# TASKS FOR THIS EXERCISE
[A] In the passage on the motion-to-dismiss standard, when may a court dismiss a complaint for failure to state a claim?
[B] Write the next portion of the passage on the motion-to-dismiss standard, picking up after its final sentence.

# READING PASSAGE

------------------------------------------------

On a motion to dismiss, the allegations of the complaint must be accepted as true. *1005 Cruz v. Beto, 405 U.S. 319, 322, 92 S. Ct. 1079, 1081, 31 L. Ed. 2d 263 (1972) (per curiam). The court is bound to give the plaintiffs the benefit of every reasonable inference to be drawn from the "well-pleaded" allegations of the complaint. Retail Clerks International Ass'n v. Schermerhorn, 373 U.S. 746, 753 n. 6, 83 S. Ct. 1461, 1465 n. 6, 10 L. Ed. 2d 678 (1963). Thus, the plaintiffs need not necessarily plead a particular fact if that fact is a reasonable inference from facts properly alleged. See id. See also, Wheeldin v. Wheeler, 373 U.S. 647, 648, 83 S. Ct. 1441, 1443, 10 L. Ed. 2d 605 (1963) (inferring fact from allegations of complaint). In general, the complaint is construed favorably to the pleader. Scheuer v. Rhodes, 416 U.S. 232, 236, 94 S. Ct. 1683, 1686, 40 L. Ed. 2d 90 (1974).
So construed, the court may dismiss the complaint for failure to state a claim only if it is clear that no relief could be granted under any set of facts that could be proved consistent with the allegations. Hishon v. King & Spalding, 467 U.S. 69, ___, 104 S. Ct. 2229, 2233, 81 L. Ed. 2d 59 (1984), citing Conley v. Gibson, 355 U.S. 41, 45-6, 78 S. Ct. 99, 101-02, 2 L. Ed. 2d 80 (1957). In spite of the deference the court is bound to give to the plaintiffs' allegations, however, it is not proper for the court to assume that "the Union can prove facts that it has not alleged or that the defendants have violated the ... laws in ways that have not been alleged." Associated General Contractors v. California State Council of Carpenters, 459 U.S. 519, 526, 103 S. Ct. 897, 902, 74 L. Ed. 2d 723 (1983).

------------------------------------------------

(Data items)
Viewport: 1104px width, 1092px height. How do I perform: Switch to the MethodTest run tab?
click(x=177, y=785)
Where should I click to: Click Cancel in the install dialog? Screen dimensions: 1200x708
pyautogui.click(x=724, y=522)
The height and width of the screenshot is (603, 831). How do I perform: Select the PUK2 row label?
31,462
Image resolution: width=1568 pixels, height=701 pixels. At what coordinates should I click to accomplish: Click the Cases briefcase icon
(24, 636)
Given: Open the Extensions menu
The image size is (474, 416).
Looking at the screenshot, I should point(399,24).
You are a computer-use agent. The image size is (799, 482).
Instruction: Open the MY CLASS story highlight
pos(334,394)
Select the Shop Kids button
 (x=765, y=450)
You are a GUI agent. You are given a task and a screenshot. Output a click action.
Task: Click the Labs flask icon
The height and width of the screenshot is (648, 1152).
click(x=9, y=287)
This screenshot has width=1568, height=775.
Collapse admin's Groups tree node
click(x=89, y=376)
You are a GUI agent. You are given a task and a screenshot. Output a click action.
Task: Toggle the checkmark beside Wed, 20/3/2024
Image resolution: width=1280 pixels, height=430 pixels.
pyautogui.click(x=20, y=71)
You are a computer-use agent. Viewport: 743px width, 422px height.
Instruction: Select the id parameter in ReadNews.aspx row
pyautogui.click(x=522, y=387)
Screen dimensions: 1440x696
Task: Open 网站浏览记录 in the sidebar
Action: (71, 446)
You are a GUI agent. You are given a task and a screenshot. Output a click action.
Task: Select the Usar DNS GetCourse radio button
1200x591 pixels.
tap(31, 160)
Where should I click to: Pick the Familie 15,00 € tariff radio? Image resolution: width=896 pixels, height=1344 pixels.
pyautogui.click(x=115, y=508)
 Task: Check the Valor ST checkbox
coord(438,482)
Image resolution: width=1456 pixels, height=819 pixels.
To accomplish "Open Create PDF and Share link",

------------------------------------------------

# TASK RESPONSES
[A] Only if it is clear that no relief could be granted under any set of facts that could be proved consistent with the allegations.

[B]
Defendants argue that this action is an attempt by plaintiffs, in the form of civil RICO claims for treble damages and injunctive relief, to litigate in this court matters that are within the exclusive jurisdiction of the National Labor Relations Board (NLRB) and which have already been disposed of under the NLRB's processes. Defendants make three specific arguments. First, they argue that plaintiffs' claims are preempted by the exclusive jurisdiction of the NLRB. Second, they argue that plaintiffs' claims are precluded by a prior NLRB settlement agreement. Third, they argue that plaintiffs' claims are barred by the statute of limitations. Only the first claim requires extended discussion.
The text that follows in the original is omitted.